Erdbeben Soforthilfe aus Deutschland


Berlin - Die Bundesregierung hat Afghanistan nach dem schweren Erdbeben sofortige Hilfe angeboten. Das Auswärtige Amt teilte mit, dass ein Krisenstab Soforthilfemaßnahmen berät. Beteiligt seien die Deutsche Botschaft in Kabul, die Vereinten Nationen (Uno), das in Afghanistan befindliche Bundeswehr-Kontingent und das Technische Hilfswerk.

Außenminister Joschka Fischer sprach seinem afghanischen Amtskollegen Abdullah Abdullah das Beileid der Bundesregierung aus. Bundespräsident Johannes Rau wandte sich mit Bestürzung und Trauer an den Übergangsregierungschef von Afghanistan, Hamid Karsai. Er versicherte, "dass Deutschland Ihnen bei der Bewältigung der Katastrophe zur Seite stehen wird", und sprach Karsai seine tiefe Anteilnahme aus.

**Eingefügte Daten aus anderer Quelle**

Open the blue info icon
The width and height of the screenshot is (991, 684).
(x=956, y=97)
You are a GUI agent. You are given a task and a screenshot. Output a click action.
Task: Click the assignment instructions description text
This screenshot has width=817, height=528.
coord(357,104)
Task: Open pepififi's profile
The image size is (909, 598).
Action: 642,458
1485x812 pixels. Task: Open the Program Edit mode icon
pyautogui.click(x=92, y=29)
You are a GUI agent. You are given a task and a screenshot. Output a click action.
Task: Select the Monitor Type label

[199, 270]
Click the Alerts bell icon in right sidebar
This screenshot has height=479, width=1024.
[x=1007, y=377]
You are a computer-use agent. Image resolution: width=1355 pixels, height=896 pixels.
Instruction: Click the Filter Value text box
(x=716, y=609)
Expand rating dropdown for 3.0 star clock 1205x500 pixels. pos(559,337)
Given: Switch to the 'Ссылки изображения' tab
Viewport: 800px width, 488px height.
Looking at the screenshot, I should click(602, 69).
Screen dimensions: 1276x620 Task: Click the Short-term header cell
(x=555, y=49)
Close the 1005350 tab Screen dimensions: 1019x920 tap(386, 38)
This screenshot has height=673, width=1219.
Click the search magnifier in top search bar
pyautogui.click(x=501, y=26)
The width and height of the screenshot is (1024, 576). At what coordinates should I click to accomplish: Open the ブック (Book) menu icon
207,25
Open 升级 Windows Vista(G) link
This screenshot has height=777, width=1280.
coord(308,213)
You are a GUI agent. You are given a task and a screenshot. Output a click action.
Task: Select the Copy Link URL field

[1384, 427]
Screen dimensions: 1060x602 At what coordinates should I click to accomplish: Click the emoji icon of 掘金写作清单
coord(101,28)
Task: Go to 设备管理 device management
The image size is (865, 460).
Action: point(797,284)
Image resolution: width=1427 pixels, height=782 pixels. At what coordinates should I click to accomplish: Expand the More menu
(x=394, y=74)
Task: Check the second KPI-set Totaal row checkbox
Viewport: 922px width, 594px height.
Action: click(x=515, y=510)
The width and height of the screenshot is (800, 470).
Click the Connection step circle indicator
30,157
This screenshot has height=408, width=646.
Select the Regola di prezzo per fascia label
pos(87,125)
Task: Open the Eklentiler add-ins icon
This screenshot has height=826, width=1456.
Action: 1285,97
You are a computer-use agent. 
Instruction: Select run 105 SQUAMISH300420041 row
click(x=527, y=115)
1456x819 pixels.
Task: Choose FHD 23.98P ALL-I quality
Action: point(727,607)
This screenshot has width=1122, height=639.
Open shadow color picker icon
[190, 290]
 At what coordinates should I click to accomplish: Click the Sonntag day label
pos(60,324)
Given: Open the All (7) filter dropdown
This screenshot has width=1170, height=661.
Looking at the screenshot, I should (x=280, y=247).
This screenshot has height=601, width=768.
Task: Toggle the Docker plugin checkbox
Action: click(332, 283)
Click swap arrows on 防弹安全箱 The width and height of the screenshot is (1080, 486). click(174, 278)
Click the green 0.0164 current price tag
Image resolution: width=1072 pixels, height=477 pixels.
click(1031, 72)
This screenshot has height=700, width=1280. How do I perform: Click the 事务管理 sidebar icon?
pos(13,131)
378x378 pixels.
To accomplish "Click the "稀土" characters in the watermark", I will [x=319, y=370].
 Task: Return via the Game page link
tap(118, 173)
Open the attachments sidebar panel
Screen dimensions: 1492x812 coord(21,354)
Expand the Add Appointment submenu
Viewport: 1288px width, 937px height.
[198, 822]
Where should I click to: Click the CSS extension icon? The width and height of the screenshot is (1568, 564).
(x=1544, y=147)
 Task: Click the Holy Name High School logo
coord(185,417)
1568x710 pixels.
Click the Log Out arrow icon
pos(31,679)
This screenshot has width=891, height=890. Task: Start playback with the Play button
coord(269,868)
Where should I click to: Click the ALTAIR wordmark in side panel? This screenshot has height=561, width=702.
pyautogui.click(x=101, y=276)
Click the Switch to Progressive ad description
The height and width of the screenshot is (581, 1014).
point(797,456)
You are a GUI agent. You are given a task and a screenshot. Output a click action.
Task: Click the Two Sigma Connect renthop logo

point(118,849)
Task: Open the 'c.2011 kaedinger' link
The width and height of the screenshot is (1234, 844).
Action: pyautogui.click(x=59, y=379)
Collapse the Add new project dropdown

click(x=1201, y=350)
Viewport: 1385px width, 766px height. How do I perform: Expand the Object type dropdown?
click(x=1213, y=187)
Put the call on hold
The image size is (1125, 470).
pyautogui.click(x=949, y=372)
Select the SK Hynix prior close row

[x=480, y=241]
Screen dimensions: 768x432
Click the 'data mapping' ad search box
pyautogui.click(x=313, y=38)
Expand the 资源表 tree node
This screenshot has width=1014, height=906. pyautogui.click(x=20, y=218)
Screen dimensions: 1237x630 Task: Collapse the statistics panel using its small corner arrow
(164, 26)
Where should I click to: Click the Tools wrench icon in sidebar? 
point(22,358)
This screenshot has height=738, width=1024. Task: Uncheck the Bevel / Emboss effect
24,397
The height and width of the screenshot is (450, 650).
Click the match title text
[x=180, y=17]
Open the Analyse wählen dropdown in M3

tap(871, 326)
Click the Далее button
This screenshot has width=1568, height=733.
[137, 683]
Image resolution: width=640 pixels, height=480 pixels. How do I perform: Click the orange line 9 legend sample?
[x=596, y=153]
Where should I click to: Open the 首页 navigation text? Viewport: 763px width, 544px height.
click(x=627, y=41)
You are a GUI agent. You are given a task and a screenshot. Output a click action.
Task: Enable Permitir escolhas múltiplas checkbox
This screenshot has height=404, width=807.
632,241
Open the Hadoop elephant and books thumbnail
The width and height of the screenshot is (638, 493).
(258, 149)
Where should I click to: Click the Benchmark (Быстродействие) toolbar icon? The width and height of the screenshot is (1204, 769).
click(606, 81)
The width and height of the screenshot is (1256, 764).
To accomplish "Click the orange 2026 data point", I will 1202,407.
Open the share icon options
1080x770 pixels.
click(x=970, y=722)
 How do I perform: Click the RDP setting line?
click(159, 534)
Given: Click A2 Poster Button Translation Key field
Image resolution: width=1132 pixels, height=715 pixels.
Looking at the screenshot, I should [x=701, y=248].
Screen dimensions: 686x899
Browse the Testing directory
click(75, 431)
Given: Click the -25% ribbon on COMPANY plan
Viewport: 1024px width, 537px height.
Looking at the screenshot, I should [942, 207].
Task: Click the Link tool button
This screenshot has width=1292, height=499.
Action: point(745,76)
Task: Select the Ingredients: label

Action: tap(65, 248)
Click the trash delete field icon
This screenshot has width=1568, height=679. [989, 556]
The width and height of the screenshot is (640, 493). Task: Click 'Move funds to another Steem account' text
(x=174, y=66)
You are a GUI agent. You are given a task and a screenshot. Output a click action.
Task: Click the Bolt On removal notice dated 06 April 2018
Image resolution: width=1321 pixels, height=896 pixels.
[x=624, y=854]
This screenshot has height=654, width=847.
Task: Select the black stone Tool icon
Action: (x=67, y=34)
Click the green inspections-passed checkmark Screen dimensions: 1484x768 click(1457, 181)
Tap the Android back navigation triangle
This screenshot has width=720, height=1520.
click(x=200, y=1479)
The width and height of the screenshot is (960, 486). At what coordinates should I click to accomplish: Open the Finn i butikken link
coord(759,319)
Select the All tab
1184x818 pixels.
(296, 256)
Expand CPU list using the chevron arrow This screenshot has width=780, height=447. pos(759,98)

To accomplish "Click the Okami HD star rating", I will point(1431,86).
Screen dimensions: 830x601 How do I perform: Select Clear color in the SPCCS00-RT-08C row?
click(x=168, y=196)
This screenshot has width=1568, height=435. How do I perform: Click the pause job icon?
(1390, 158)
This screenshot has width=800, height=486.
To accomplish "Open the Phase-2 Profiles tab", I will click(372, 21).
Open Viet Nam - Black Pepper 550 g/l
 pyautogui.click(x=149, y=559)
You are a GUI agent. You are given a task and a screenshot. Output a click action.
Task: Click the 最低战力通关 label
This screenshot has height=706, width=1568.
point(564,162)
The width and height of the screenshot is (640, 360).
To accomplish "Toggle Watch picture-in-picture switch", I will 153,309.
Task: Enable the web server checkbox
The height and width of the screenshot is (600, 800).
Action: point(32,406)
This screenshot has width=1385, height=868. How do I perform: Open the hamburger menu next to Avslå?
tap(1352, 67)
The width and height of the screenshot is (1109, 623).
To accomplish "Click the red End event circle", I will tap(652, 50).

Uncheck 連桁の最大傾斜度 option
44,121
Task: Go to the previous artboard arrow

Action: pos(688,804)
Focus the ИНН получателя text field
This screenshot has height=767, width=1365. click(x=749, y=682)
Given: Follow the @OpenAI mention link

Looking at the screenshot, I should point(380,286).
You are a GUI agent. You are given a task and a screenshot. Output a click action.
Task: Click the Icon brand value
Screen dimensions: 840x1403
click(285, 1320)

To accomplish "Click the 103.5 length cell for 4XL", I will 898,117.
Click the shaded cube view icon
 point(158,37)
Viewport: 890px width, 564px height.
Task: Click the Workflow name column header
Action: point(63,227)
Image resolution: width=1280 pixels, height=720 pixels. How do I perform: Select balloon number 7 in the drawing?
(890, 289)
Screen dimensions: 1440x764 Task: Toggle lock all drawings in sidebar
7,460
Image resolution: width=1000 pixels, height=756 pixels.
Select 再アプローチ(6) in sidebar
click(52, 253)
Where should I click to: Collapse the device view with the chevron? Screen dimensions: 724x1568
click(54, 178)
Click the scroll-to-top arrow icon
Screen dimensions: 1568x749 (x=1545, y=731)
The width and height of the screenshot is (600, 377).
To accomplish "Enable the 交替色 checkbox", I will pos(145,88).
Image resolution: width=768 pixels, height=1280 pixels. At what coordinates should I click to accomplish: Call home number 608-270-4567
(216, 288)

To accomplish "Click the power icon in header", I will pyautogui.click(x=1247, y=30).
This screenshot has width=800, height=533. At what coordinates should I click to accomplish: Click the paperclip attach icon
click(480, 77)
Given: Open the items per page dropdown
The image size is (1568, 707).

Auch die EU leistet bereits Nothilfe im Erdbebengebiet: Über die französische Hilfsorganisation ACTED gelangten 500 Zelte und 1000 Decken in die Krisenregion. Es sei eine weitere Lieferung von 1500 Zelten und 1500 so genannten Shelter Kits für die provisorische Unterbringung vorgesehen, sagte ein Sprecher der EU-Kommission in Brüssel. ACTED arbeite mit dem Hilfsprogramm ECHO der Kommission zusammen.